How often do you take aspirin? After reading this article, your opinion about aspirin may change.
The conventional medical industry has for a long time encouraged and suggested that patients take aspirin to help with pain and relieve other symptoms.
But what they don’t tell you, and what they don’t know, is that around 40,000 people die every year from the use of painkillers such as aspirin. Nonsteroidal anti-inflammatory drugs (NSAID) are usually drugs for pain that you can buy over the counter.
Their long-term effects have been under-reported and under-researched for some time.
According to the paper published in the American Journal of Medicine in 1998:
“Conservative calculations estimate the approximately 107,000 patients are hospitalized annually for nonsteroidal anti-inflammatory drug (NSAID)-related gastrointestinal complications.”
Let’s take a look at what aspirin really is. Its technical name is acetylsalicylic acid, which is a synthetic derivative of natural willow bark. When it was first developed, the drug was found to cause health problems and was even reported to lead to death if taken on a regular basis.
Today, studies have shown that the drug can lead to:
1. Heart disease
The Annual Congress of the European League Against Rheumatism published a study that proved NSAIDs such as aspirin and ibuprofen can lead to heart attacks.
2. Stomach ulcers
You don’t have to take aspirin in large quantities to cause a stomach ulcer.

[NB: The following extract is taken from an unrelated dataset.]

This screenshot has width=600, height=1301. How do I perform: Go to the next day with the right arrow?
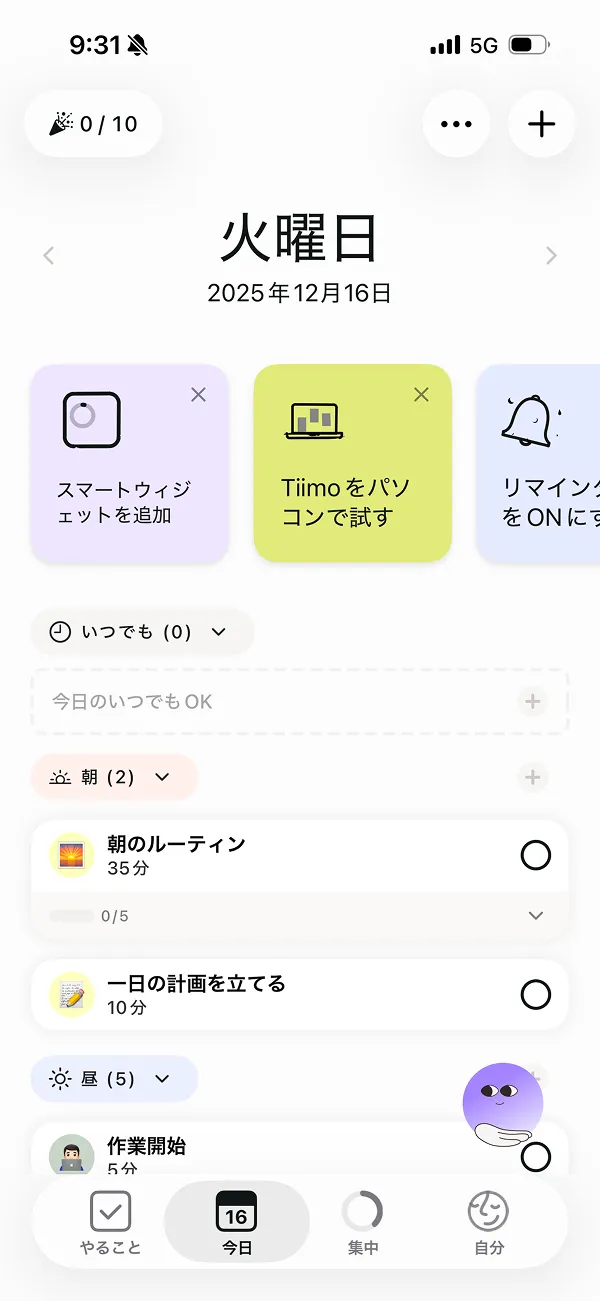tap(551, 255)
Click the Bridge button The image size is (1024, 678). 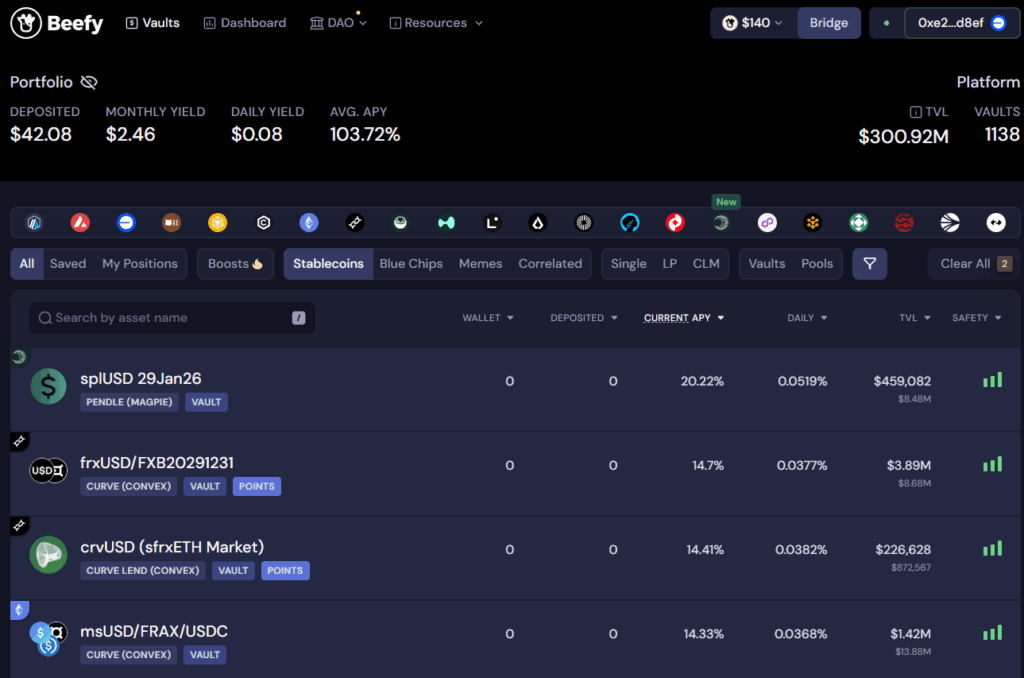pos(828,23)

Patients who took low doses of the drug regularly were found to be at greater risk of gastric ulcers after the drug had damaged and destroyed the lining of their gastrointestinal tract.

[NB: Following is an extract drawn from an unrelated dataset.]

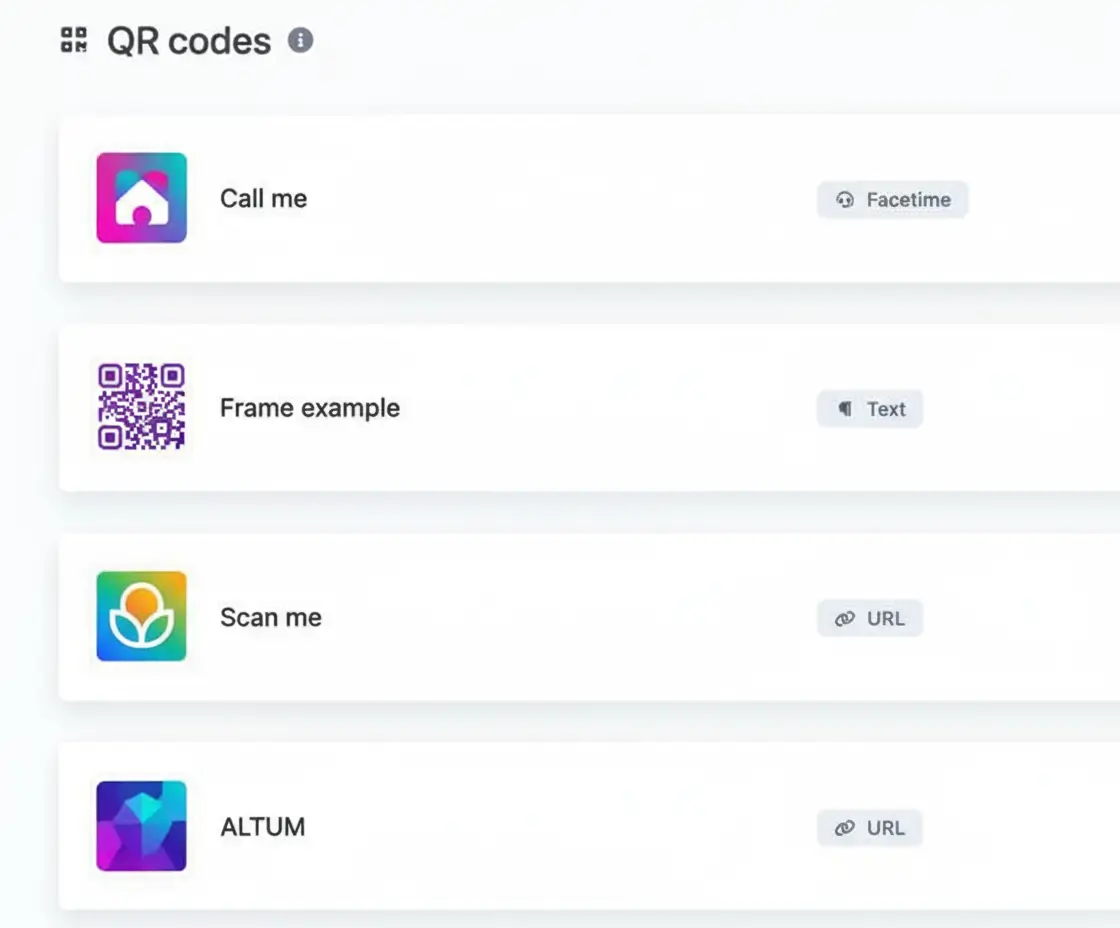Open the info tooltip beside QR codes heading
The width and height of the screenshot is (1120, 928).
coord(300,41)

Consistent use of the drug can also lead to other problems such as Crohn’s disease, diverticular disease, intestinal perforations, and inflammatory bowel disease.
3. Can lead to cancer
Studies have shown that patients who take aspirin on a regular basis are 86% more likely to develop cancer.
Research shows that consistent use of the drug over a long period can lead to several types of cancers, including breast, colon, stomach, and rectum.
Another study revealed that women who took two or more aspirins a week for more than 20 years had increased their risk of pancreatic cancer by 58%. The more aspirins the patients took, the greater the risk of pancreatic cancer was.